Il presidente degli agronomi: «Contro gli incendi non più campagne abbandonate»
Per Ettore Crobu «particolarmente importante è il ruolo della pastorizia»Per restare aggiornato entra nel nostro canale Whatsapp
Ettore Crobu, presidente dell'Ordine dei Dottori Agronomi e dei Dottori Forestali della Provincia di Cagliari, parla degli incendi nell'Isola che hanno già provocato gravi danni.
«Anche quest'anno», dice Crobu, «la Sardegna si trova a fare i conti con i primi grandi incendi della stagione estiva. A tutti gli uomini e le donne del Corpo Forestale e di Vigilanza Ambientale, dei Vigili del Fuoco, dell'Agenzia Forestas, della Protezione Civile, delle Compagnie barracellari e delle associazioni di volontariato va il ringraziamento per il prezioso e spesso rischioso lavoro svolto a tutela delle persone, dell'ambiente e del patrimonio agroforestale dell'Isola. Il loro impegno rappresenta un presidio indispensabile durante le emergenze».
Tuttavia, sarebbe un errore limitare il dibattito alla sola fase operativa dello spegnimento. Gli incendi si combattono con uomini e mezzi, ma si prevengono soprattutto attraverso una corretta gestione del territorio.
«Negli ultimi decenni», risponde il dottor Crobu, «le campagne sarde hanno subito un progressivo spopolamento. Molti terreni agricoli sono stati abbandonati e vaste superfici non vengono più coltivate o pascolate come in passato. Questo fenomeno ha determinato un crescente accumulo di vegetazione spontanea che, durante i mesi estivi, si trasforma in un enorme serbatoio di combustibile pronto ad alimentare e propagare il fuoco. Per questo motivo la prevenzione degli incendi non può essere considerata esclusivamente una questione di protezione civile. È anche una questione agricola, ambientale e di sviluppo rurale. Agricoltori e allevatori svolgono quotidianamente una funzione di presidio del territorio che spesso viene sottovalutata. Ogni terreno coltivato, ogni pascolo mantenuto in attività e ogni azienda agricola che continua a operare rappresentano un elemento di sicurezza per l'intera collettività».
Per il presidente provinciale degli agronomi, «particolarmente importante è il ruolo della pastorizia. La pecora sarda, simbolo della nostra tradizione agro-pastorale, contribuisce in modo naturale alla riduzione della massa erbacea che costituisce uno dei principali combustibili degli incendi estivi. Attraverso il pascolamento vengono contenute le erbe secche e si riduce il rischio di propagazione delle fiamme. In altre parole, il gregge non produce soltanto reddito e occupazione, ma svolge anche una preziosa funzione ambientale e di prevenzione. Per questa ragione le politiche comunitarie, nazionali e regionali dovrebbero rafforzare gli interventi finalizzati a mantenere vive le campagne e a contrastarne l'abbandono. Sostenere il reddito delle imprese agricole e zootecniche non significa soltanto tutelare un settore economico strategico, ma investire concretamente nella salvaguardia del territorio e nella prevenzione degli incendi. Ogni azienda agricola che chiude, ogni allevamento che cessa l'attività e ogni terreno che viene abbandonato rappresentano una perdita economica, sociale e ambientale per l'intera comunità».

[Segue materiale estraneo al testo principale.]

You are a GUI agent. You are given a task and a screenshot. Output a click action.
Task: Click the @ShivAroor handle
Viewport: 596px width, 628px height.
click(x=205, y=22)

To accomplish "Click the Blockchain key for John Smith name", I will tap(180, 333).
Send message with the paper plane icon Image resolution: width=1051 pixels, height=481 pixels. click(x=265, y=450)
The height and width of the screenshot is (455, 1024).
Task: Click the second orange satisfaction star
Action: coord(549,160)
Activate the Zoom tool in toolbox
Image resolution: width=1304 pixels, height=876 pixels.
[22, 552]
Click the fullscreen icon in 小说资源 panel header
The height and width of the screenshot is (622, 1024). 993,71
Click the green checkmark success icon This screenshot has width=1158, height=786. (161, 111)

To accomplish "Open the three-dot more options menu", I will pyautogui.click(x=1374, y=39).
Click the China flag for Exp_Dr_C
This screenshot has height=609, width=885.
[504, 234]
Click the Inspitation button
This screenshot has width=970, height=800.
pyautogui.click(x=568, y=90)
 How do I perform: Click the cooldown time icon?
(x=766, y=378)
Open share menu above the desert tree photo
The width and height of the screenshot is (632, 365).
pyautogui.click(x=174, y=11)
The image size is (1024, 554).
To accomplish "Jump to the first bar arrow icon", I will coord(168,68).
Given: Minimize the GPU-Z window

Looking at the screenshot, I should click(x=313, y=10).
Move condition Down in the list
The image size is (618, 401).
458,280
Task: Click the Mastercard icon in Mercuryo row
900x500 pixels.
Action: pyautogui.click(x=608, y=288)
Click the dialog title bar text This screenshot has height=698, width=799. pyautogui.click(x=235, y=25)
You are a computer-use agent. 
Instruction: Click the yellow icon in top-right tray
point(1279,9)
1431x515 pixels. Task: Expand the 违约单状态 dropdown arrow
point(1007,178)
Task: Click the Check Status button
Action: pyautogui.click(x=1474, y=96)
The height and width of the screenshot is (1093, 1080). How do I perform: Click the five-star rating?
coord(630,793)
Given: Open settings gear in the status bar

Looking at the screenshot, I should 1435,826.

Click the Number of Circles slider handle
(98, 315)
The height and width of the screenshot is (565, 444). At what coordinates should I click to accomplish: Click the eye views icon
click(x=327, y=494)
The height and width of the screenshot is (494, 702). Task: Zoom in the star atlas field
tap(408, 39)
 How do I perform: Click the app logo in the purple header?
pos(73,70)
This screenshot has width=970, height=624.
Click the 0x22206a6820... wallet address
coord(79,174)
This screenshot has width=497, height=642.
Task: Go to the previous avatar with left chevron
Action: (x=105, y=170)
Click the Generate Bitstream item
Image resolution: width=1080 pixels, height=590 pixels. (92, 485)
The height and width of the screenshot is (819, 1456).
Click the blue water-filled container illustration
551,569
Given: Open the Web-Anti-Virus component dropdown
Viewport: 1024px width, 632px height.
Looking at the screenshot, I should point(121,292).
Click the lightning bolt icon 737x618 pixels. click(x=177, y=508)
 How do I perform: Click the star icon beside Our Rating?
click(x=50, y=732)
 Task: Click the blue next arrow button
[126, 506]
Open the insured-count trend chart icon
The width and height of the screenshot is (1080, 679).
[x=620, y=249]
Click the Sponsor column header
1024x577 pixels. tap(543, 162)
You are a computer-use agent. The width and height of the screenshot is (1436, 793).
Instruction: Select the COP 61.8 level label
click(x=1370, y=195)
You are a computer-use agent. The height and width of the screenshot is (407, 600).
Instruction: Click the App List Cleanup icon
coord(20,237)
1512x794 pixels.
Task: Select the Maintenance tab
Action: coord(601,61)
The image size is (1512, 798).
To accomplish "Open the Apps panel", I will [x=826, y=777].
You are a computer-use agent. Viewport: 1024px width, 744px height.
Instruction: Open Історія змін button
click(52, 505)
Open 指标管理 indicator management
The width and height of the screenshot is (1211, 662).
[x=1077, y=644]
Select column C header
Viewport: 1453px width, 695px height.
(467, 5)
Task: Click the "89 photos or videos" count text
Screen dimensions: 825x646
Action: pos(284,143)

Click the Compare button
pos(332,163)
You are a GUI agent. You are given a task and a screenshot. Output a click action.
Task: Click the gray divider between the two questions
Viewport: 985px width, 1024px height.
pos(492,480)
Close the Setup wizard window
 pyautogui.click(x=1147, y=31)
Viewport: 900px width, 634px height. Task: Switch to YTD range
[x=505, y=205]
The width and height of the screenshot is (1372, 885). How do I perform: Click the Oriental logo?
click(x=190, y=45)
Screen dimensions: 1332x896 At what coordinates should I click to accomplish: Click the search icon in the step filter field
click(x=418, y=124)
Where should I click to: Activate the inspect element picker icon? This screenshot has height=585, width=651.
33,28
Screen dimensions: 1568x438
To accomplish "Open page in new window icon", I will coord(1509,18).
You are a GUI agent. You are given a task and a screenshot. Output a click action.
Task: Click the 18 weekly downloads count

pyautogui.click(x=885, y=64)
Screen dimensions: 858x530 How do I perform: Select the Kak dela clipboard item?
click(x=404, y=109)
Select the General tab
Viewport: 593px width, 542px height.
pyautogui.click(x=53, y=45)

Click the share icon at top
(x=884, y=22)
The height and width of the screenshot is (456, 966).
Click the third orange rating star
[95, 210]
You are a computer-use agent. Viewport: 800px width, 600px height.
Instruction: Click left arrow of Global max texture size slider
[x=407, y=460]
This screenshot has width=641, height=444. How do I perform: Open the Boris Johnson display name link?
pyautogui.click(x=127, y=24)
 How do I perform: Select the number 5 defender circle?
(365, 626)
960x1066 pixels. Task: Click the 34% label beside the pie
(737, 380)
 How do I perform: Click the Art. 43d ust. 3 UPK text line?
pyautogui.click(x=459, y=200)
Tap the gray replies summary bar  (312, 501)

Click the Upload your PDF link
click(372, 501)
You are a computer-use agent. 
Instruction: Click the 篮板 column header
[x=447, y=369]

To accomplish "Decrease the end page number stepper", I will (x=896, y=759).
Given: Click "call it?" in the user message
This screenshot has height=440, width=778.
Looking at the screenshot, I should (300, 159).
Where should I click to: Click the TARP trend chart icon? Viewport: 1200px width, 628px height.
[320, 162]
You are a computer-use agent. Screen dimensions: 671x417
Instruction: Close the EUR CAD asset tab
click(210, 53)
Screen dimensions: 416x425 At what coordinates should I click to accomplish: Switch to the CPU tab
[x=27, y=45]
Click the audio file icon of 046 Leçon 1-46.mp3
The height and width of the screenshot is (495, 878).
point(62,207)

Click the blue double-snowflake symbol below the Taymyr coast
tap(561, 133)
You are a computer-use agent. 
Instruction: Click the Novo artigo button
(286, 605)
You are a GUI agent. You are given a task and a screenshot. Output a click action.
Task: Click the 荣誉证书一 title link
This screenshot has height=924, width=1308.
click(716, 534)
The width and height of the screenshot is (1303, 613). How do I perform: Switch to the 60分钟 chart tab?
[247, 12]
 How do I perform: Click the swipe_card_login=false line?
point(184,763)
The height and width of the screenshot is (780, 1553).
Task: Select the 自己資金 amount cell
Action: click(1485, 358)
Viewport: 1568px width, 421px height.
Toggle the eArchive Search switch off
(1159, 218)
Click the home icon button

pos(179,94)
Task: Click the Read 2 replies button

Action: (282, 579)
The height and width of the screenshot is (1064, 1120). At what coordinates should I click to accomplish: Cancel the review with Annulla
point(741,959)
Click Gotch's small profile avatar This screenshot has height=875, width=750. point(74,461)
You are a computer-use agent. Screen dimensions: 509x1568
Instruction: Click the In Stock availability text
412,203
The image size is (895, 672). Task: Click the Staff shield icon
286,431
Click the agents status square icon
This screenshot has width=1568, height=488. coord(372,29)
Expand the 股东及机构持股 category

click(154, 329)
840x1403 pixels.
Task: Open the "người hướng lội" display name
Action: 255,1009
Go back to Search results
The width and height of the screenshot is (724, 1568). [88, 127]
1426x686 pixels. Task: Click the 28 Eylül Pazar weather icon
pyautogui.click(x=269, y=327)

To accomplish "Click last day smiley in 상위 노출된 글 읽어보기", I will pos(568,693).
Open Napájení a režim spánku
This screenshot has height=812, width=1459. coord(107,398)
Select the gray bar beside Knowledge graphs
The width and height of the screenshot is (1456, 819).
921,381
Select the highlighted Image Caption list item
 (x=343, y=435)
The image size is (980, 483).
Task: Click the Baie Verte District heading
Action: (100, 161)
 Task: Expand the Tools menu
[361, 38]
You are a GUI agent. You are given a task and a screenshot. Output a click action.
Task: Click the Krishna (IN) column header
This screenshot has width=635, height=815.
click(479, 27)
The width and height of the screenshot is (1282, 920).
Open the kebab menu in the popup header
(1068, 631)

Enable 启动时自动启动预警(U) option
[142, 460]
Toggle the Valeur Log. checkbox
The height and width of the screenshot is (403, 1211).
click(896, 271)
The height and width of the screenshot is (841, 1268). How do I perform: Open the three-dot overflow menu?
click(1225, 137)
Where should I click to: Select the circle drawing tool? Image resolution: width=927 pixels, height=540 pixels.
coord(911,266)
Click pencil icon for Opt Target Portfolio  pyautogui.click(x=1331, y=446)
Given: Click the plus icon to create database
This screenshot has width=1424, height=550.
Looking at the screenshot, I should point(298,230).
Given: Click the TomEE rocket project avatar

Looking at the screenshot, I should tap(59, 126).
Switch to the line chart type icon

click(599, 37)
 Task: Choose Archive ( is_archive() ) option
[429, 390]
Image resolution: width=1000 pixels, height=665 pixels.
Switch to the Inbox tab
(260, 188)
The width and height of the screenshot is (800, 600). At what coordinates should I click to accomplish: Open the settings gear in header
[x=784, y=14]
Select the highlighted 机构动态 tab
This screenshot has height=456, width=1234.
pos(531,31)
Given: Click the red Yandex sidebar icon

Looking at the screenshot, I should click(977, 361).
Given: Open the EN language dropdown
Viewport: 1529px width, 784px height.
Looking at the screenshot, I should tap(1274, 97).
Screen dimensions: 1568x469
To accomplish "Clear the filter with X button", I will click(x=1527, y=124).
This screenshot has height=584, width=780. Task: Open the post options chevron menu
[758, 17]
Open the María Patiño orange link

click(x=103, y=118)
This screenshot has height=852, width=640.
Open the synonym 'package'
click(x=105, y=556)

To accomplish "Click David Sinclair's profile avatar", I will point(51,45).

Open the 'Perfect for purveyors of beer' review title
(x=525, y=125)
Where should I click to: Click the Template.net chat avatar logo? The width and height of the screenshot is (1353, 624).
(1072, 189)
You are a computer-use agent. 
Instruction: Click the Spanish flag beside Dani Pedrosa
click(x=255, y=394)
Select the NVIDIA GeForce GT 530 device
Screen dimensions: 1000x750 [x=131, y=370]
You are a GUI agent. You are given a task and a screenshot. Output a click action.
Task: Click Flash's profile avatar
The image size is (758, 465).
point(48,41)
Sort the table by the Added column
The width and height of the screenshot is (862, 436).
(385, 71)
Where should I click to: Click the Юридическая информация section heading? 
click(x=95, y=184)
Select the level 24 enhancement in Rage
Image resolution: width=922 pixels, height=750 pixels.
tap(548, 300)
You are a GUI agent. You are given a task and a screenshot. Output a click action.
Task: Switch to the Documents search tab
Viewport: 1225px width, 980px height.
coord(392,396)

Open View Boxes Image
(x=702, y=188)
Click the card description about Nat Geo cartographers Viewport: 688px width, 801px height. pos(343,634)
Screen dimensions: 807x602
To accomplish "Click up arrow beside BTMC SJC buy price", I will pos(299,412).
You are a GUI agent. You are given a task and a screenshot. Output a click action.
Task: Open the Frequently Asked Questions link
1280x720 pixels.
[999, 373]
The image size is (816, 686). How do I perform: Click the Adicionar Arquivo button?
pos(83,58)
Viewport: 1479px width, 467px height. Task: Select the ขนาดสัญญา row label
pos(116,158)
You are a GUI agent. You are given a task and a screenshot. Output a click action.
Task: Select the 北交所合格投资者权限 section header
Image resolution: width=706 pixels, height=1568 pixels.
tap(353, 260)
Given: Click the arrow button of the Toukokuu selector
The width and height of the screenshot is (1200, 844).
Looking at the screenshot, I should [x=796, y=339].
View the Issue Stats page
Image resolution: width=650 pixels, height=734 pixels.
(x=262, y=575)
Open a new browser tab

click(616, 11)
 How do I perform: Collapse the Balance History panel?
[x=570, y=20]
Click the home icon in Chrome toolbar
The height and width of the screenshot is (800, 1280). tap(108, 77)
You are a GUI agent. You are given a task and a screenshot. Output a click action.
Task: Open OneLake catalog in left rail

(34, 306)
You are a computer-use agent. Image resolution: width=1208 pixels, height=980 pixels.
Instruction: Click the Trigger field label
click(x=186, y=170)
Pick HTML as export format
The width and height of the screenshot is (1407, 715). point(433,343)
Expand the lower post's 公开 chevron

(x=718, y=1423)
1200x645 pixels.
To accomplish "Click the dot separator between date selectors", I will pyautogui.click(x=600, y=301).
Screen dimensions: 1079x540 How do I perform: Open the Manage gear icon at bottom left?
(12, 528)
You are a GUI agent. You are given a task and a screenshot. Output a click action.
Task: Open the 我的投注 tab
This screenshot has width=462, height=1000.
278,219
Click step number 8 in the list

Per il dottor Crobu, «occorre inoltre riflettere sulle misure di prevenzione che vengono richieste alle aziende agricole. Le fasce tagliafuoco rappresentano uno strumento importante, ma qualora si intendesse aumentarne l'ampiezza dagli attuali cinque metri a dieci o quindici metri, sarebbe necessario prevedere adeguati indennizzi. Ogni metro sottratto alla produzione comporta infatti una perdita economica per l'agricoltore che non può essere ignorata. Se la collettività beneficia di una maggiore sicurezza, è giusto che contribuisca anche ai costi necessari per conseguirla. La sicurezza del territorio è un interesse collettivo e il relativo costo non può ricadere esclusivamente sulle imprese agricole. Gli agricoltori e gli allevatori devono essere considerati alleati delle istituzioni nella lotta agli incendi, non semplici destinatari di obblighi. La Sardegna ha bisogno di campagne vive, di aziende agricole attive e di giovani che scelgano di continuare a lavorare la terra. Meno abbandono significa meno combustibile disponibile, maggiore presidio del territorio e una più efficace prevenzione degli incendi».
La migliore politica antincendio non inizia quando si alza in volo un Canadair. Inizia molto prima, con un'agricoltura capace di mantenere il territorio curato, produttivo e abitato. Per questo la lotta agli incendi deve diventare parte integrante delle politiche agricole, rurali e ambientali, riconoscendo agli agricoltori e agli allevatori il ruolo fondamentale di custodi del territorio e primi protagonisti della prevenzione.